Turn the rows from the very beginning through the line containing "Click into the" into a Markdown table with the columns Number and Line text, numbering each line and skipping any blank lines.

□ □ □ □ □

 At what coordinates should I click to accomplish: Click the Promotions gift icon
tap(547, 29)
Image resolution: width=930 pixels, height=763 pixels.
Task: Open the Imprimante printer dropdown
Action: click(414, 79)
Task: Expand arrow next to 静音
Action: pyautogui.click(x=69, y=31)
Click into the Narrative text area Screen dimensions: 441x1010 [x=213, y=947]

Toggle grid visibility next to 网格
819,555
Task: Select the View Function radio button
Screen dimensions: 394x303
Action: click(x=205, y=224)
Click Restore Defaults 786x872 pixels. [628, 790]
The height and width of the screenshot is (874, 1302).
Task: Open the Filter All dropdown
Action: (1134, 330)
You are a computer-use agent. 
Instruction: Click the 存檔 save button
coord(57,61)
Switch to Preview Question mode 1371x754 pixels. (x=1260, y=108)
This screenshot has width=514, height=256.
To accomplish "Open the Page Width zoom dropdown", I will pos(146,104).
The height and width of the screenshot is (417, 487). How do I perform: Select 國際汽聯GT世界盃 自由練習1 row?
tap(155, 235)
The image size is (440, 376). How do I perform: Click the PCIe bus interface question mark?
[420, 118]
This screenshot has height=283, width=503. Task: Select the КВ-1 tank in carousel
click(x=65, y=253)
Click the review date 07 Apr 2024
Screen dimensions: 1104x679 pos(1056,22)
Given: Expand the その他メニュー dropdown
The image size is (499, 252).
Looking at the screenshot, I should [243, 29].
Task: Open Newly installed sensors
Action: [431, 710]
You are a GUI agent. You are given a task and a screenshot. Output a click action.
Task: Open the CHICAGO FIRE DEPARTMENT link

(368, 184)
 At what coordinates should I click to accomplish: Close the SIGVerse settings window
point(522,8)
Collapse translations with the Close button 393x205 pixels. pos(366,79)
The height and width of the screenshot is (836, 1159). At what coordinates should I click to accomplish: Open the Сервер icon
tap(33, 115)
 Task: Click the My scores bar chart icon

□ □ □ □ □

* Answer *
| Number | Line text |
|---|---|
| 1 |  At what coordinates should I click to accomplish: Click the Promotions gift icon |
| 2 | tap(547, 29) |
| 3 | Image resolution: width=930 pixels, height=763 pixels. |
| 4 | Task: Open the Imprimante printer dropdown |
| 5 | Action: click(414, 79) |
| 6 | Task: Expand arrow next to 静音 |
| 7 | Action: pyautogui.click(x=69, y=31) |
| 8 | Click into the Narrative text area Screen dimensions: 441x1010 [x=213, y=947] |